Vote and komen.
Malam ini terasa berbeda, angin malam yang dingin dengan rintik gerimis menyertai. Gadis dengan surai hitam itu memandang ke atas, menatap bintang yang bertaburan menambah kesan cantik langit malam. Gadis itu sama sekali tidak berniat beranjak dari posisinya saat ini, meskipun sedang gerimis gadis itu tetap berdiam di balkon kamarnya dengan anteng.
“Azia!” Dari arah pintu terdengar teriakan laki-laki.
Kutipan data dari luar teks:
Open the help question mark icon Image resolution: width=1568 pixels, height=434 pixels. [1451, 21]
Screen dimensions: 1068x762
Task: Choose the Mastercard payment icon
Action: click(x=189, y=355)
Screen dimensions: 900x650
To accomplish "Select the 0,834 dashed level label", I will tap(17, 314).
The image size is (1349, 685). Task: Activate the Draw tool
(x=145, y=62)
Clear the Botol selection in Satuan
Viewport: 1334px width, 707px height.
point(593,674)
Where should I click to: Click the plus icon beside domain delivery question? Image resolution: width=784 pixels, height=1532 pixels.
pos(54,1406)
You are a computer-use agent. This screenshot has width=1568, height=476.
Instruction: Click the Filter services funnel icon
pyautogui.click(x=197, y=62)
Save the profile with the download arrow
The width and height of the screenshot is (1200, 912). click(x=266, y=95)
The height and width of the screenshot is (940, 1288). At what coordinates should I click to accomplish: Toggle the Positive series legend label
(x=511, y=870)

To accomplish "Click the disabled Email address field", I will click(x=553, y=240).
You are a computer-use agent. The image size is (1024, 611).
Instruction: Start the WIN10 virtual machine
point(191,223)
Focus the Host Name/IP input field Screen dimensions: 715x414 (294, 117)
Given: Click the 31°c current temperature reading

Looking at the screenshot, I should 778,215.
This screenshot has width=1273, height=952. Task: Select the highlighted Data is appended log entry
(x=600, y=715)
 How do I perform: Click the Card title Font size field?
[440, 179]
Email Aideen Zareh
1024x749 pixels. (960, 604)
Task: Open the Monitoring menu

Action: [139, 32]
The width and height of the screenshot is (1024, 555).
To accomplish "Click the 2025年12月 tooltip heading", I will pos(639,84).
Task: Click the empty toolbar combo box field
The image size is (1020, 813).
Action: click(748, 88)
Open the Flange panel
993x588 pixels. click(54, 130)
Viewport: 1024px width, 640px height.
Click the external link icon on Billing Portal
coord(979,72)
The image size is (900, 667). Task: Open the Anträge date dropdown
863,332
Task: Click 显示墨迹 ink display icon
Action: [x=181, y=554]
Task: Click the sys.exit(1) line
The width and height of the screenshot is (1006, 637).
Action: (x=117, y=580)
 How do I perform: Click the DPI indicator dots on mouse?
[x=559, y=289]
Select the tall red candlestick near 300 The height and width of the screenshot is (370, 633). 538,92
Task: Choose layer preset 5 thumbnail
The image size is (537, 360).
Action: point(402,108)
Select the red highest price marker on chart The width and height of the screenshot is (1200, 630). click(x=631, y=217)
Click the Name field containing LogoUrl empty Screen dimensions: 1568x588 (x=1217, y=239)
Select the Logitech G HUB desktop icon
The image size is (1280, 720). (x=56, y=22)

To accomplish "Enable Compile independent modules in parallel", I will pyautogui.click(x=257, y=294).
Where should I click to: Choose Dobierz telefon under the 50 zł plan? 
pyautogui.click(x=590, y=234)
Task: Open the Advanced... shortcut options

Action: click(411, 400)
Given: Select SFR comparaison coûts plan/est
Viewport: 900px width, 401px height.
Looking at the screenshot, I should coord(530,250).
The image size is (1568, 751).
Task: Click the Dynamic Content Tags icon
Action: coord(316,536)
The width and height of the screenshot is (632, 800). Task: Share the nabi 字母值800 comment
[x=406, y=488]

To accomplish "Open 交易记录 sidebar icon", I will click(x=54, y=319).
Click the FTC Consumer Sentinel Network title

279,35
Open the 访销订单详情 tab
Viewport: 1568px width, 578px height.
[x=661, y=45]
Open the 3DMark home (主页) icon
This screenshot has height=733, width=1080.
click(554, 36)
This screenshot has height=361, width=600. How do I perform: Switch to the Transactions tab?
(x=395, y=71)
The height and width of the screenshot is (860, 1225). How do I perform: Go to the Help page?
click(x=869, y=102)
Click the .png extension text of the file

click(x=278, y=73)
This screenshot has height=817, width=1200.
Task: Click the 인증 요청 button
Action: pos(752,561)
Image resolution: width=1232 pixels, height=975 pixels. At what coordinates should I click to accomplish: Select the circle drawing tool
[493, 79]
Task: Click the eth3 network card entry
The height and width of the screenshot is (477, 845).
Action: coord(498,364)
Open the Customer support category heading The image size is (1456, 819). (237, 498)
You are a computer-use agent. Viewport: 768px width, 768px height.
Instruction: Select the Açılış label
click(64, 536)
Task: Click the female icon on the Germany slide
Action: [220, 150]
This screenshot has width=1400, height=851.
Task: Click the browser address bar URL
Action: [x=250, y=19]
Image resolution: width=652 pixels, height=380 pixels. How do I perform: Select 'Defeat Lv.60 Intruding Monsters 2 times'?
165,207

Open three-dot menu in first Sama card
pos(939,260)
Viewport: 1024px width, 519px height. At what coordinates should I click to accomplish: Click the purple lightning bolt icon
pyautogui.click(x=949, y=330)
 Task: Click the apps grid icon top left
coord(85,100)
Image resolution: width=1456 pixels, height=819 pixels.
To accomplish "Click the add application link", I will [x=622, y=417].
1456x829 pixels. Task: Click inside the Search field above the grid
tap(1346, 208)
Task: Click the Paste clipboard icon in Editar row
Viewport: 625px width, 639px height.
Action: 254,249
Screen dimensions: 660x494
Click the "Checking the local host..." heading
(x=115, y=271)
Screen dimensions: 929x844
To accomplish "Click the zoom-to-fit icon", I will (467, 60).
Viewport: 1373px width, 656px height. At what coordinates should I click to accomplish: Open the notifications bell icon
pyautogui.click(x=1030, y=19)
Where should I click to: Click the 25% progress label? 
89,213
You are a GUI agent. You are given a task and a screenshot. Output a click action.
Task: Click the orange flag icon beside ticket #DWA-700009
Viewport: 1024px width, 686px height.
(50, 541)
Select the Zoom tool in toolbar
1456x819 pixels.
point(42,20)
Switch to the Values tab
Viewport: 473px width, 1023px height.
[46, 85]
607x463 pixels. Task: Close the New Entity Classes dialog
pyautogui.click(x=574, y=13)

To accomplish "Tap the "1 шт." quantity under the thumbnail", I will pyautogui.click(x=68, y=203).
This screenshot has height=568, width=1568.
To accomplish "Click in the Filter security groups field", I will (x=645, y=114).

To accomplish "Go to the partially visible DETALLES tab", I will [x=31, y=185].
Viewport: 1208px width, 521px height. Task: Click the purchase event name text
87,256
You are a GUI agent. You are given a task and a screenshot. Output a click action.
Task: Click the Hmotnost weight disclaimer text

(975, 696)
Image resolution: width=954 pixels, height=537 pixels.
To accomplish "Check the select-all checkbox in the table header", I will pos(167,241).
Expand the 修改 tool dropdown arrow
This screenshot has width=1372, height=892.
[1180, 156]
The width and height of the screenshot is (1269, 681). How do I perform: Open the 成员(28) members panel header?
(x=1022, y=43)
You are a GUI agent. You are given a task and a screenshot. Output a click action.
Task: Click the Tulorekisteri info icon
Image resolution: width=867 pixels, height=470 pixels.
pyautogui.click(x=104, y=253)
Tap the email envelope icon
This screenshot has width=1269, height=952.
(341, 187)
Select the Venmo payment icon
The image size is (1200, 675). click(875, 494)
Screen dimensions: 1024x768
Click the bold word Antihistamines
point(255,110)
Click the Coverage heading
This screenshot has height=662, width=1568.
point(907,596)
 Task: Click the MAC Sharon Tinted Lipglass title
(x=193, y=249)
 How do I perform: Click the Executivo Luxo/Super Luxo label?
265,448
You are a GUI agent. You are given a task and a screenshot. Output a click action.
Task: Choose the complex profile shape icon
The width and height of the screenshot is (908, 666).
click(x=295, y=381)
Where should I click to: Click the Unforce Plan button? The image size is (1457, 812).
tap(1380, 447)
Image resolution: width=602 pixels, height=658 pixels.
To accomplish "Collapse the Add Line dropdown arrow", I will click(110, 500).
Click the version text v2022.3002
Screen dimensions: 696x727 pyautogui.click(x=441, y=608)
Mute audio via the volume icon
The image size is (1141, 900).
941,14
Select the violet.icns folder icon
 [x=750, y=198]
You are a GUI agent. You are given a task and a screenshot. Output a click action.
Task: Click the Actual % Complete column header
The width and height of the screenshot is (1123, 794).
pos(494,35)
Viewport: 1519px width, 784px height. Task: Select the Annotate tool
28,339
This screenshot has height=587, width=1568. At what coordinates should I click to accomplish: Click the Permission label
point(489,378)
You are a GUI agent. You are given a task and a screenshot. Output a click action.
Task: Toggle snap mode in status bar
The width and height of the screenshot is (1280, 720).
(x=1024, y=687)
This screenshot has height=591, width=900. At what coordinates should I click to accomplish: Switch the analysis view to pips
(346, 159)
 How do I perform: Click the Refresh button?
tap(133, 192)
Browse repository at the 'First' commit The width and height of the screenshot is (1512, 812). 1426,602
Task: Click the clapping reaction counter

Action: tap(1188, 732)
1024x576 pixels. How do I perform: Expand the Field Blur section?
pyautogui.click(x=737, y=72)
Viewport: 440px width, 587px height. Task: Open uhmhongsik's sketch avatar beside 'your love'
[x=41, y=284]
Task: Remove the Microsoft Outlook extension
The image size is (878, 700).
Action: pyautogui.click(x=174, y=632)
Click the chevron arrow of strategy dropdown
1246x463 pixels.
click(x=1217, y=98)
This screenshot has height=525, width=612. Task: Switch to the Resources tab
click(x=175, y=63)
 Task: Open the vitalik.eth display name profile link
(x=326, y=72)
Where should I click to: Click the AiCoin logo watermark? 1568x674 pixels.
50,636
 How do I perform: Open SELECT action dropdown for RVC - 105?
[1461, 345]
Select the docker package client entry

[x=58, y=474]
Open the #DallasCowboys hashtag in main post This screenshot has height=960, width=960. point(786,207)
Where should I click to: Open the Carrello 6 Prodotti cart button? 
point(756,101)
Sudah pasti itu sang ayah yang sedang marah karena bertengkar dengan ibunya, bagi Azia hal ini sudah biasa. ibunya yang sering pulang malam dengan baju minim dan ayahnya yang pulang malam karena sibuk bekerja.
“Azia, papa sudah muak dengan kelakuan ibu kamu!, umur kamu sudah 17 tahun jadi sekarang kamu bebas memilih. Kamu pilih papa atau mama?!” Pertanyaan itu datang bersamaan dengan suara pintu yang dibuka dengan keras.
“Azia mau tinggal sendiri,” dengan santai Azia berbalik lalu menutup pintu balkon kamarnya karena hujan sudah mulai mengguyur. Gadis itu lalu duduk di sofa yang berada dikamarnya, hal seperti ini sudah biasa jadi tidak perlu ada tangisan sakit hati anak toh, orangtuanya tidak memperdulikan perasaannya.
“Itu bukan jawaban yang papa minta Zia, Papa Tanya kamu milih ikut mama atau papa?” Edgar kembali bertanya, ingin memastikan jawaban yang sebenarnya.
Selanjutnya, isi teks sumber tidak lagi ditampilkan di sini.